Here is what I get :

lxd sql global “SELECT * FROM nodes; SELECT * FROM nodes_roles”
=> Query 0:

±—±----------±------------±-------------------±-------±---------------±------------------------------------±--------±-----+
| id | name | description | address | schema | api_extensions | heartbeat | pending | arch |
±—±----------±------------±-------------------±-------±---------------±------------------------------------±--------±-----+
| 1 | vm-lxd1-1 | | 172.26.194.40:8443 | 28 | 189 | 2020-06-03T10:50:22.47597775+02:00 | 0 | 2 |
| 2 | vm-lxd1-2 | | 172.26.194.41:8443 | 28 | 189 | 2020-06-03T10:50:22.476973064+02:00 | 0 | 2 |
| 3 | vm-lxd1-3 | | 172.26.194.42:8443 | 28 | 189 | 2020-06-03T10:50:22.477721488+02:00 | 0 | 2 |
±—±----------±------------±-------------------±-------±---------------±------------------------------------±--------±-----+

=> Query 1:

±--------±-----+
| node_id | role |
±--------±-----+
| 3 | 0 |
| 2 | 0 |
±--------±-----+

So, I’ll issue the command you gave and should be fine once for all !

Thank you so much !

freeekanayaka · June 3, 2020, 8:57am

Please can you paste (or mail me) the full lxd.log of all three nodes? Make sure debug mode is turned on (snap set lxd daemon.debug=true).

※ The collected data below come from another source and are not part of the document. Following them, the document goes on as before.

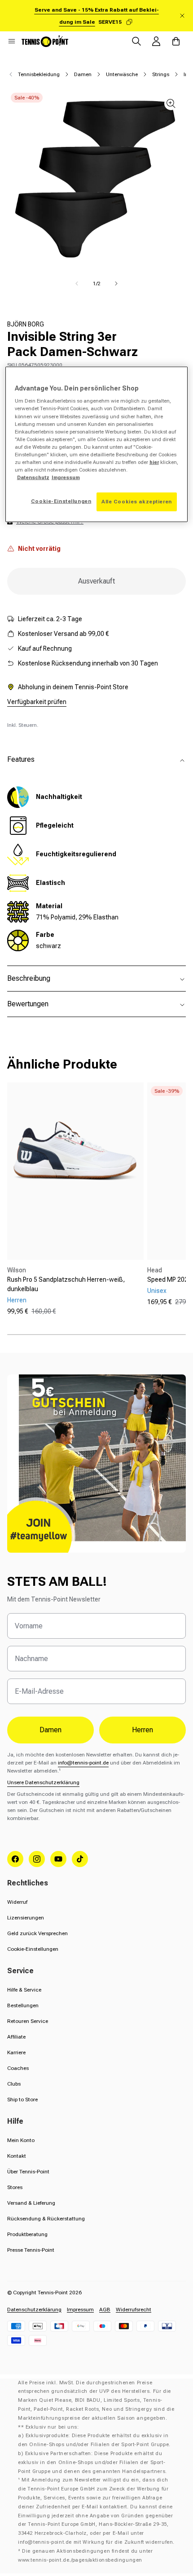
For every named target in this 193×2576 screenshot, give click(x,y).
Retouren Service (27, 2021)
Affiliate (16, 2037)
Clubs (14, 2084)
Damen (83, 74)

freeekanayaka · June 5, 2020, 8:17pm

To all users that might hit this: the issue here is very likely the one fixed by https://github.com/canonical/raft/pull/142, which will be included in LXD 4.2 and backported to 4.0.

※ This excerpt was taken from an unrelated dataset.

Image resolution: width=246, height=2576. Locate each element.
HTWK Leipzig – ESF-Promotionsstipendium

If you experience it during the upgrade, one thing you can attempt before the more heavy-weight recovery procedure described above is this:

Stop all your lxd daemons (e.g. pkill -9 lxd; systemctl stop snap.lxd.daemon; systemctl stop snap.lxd.daemon.unix.socket)
Run sqlite3 /var/snap/lxd/common/lxd/database/local.db "SELECT * FROM raft_nodes WHERE role=0"
Pick one and only one of the nodes returned by 1. and run mv /var/snap/lxd/common/lxd/database/global/metadata1 /var/snap/lxd/common/lxd/database/global/metadata2 /your/backup/dir on that node
Restart each node (e.g. systemctl start snap.lxd.daemon.unix.socket; systemctl start snap.lxd.daemon)

That should bring your cluster back.

If things are still stuck there might be a pending snap refresh that never completed, you can figure its ID out with snap changes lxd and cancel it with snap abort <ID>. Then run again snap refresh lxd.

stgraber · June 5, 2020, 10:09pm

snap refresh lxd --candidate will get you on the candidate channel with LXD 4.2 as we intend to release it on Monday.